English Nature was the United Kingdom government agency that promoted the conservation of wildlife, geology and wild places throughout England between 1990 and 2006. It was a non-departmental public body funded by the Department for Environment, Food and Rural Affairs (DEFRA) and gave statutory advice, grants and issued licences.

The Nature Conservancy Council (NCC) (formerly the Nature Conservancy) was established by the National Parks and Access to the Countryside Act 1949 to cover nature conservation issues across the whole of Great Britain. The NCC was split into four by the Environmental Protection Act 1990—its English duties being given to English Nature. In Scotland, its functions were merged with those of the Countryside Commission for Scotland to form Scottish Natural Heritage, and similarly in Wales there was a merger to form the Countryside Council for Wales. A much smaller body, the Joint Nature Conservation Committee (JNCC), supported all three agencies. The English functions of the Countryside Commission went to the newly formed Countryside Agency.

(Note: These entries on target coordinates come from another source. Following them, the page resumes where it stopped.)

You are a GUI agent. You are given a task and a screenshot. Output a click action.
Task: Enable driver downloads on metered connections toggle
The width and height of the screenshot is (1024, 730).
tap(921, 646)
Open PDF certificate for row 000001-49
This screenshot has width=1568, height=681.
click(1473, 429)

English Nature worked closely with the JNCC and the equivalent bodies for Scotland, Wales, and Northern Ireland (the Northern Ireland Environment Agency) to bring a consistent approach to nature conservation throughout the United Kingdom and towards fulfilling its international obligations.

The agency ceased to exist in October 2006 following a review by Lord Haskins, enacted in the Natural Environment and Rural Communities Act 2006. It was integrated with parts of both the Rural Development Service and the Countryside Agency from 1 October 2006, to form a new body called Natural England.